Orgoglio tricolore

Orgoglio tricolore. Già nel suo nome è scritto il destino di questa nuova formazione politica nata dalle ceneri di Fratelli d’Italia. Perché un gruppo di giovani di destra, capitanati da una figura storica di Fiumicino (leggi Quirino Secci), decide di abbandonare la propria casa per gettarsi nella mischia a neanche due mesi dalle elezioni comunali?

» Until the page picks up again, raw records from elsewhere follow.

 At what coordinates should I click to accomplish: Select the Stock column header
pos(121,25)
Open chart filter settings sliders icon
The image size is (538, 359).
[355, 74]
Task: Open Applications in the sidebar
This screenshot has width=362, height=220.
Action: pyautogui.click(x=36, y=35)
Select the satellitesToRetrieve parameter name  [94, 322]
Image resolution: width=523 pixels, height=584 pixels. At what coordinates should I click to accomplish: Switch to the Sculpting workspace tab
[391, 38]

Per orgoglio appunto. Per rimarcare la differenza che esiste fra la politica fatta con la ragione e quella che si espone in nome degli ideali. L’orgoglio dell’appartenenza, di quella appartenenza che si è andata smarrendo per via delle scelte dettate dalla “ragion di stato”.

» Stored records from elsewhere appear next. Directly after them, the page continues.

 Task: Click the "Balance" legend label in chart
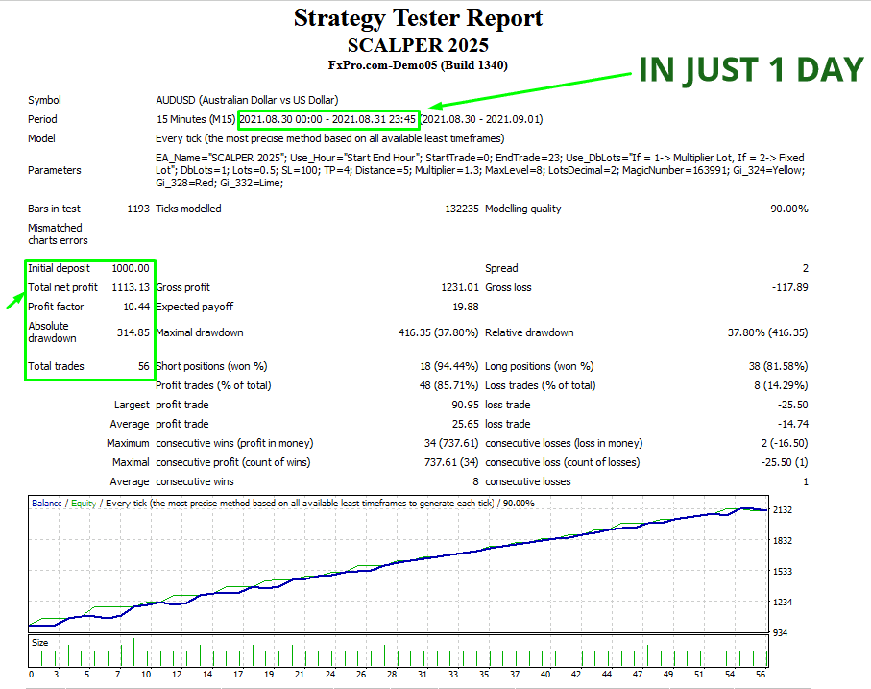(46, 503)
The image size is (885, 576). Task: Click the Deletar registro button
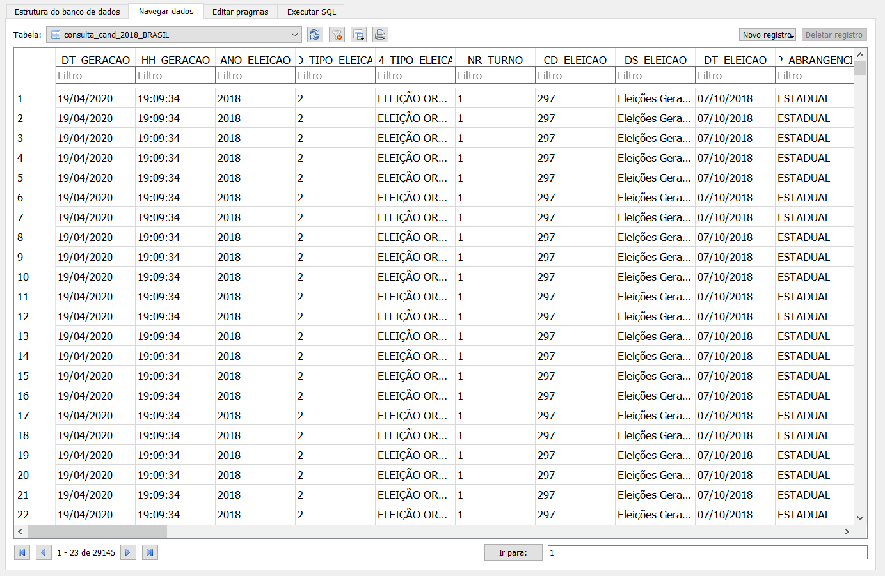coord(833,35)
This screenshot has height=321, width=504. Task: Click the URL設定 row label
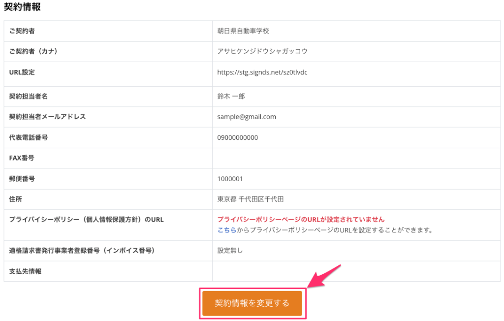point(22,72)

I giovani di Fiumicino hanno trovato la forza – e con loro Quirino Secci che nonostante l’età non più verde ancora si batte con l’entusiasmo di un ragazzino – di dire basta e di rimarcare con le azioni questa differenza.
C’era una volta una bandiera… Ecco, i ragazzi di Fiumicino sono gli alfieri di questa bandiera, sfileranno con il naso al cielo orgogliosi di appartenere a una razza in estinzione: quella di chi crede ancora che la politica possa essere fatta di ideali, di amore al di là che si vinca o si perda. Non è questo il punto. I ragazzi di Fiumicino con la loro scelta hanno già vinto. Hanno vinto per far sventolare una bandiera lacerata che la vecchina del loro simbolo sta già ricucendo per ricomporrei i pezzi di un ideale smarrito.